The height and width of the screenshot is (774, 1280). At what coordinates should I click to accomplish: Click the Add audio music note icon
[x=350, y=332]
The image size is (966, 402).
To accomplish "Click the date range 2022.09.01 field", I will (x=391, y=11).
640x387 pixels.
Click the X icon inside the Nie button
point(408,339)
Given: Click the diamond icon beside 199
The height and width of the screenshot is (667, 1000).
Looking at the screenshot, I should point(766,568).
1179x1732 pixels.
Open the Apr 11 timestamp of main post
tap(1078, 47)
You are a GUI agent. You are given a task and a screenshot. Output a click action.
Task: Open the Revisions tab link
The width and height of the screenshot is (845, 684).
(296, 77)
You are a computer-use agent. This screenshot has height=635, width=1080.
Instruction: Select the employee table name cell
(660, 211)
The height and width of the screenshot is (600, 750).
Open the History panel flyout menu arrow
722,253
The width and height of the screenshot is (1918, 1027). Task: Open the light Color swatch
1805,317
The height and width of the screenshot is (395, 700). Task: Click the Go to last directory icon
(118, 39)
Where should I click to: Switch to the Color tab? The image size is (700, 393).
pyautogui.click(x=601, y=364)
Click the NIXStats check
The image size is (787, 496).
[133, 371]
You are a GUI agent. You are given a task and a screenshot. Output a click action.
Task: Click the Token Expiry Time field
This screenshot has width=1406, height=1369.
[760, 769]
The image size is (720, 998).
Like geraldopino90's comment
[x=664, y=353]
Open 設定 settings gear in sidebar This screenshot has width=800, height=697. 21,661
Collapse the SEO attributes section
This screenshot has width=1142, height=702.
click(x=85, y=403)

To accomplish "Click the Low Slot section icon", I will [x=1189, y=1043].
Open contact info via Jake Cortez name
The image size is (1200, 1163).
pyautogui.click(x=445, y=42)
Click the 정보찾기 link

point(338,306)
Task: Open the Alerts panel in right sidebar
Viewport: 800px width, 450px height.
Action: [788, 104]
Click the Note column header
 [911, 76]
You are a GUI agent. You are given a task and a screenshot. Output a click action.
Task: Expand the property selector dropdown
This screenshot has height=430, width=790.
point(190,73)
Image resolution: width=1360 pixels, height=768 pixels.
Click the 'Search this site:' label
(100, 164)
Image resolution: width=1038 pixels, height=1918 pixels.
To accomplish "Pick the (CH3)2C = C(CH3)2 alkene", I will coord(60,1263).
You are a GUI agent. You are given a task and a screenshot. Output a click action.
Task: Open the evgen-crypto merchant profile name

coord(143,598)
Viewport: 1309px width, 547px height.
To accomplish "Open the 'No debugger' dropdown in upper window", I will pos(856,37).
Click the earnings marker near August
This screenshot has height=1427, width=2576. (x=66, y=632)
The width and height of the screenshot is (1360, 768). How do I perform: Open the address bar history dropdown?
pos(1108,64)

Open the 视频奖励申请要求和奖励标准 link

• • •

* [TASK TO COMPLETE] Copy whichever lines in the listing above contain the word "field".

* [ANSWER BOX]
To accomplish "Click the date range 2022.09.01 field", I will (x=391, y=11).
Task: Click the Token Expiry Time field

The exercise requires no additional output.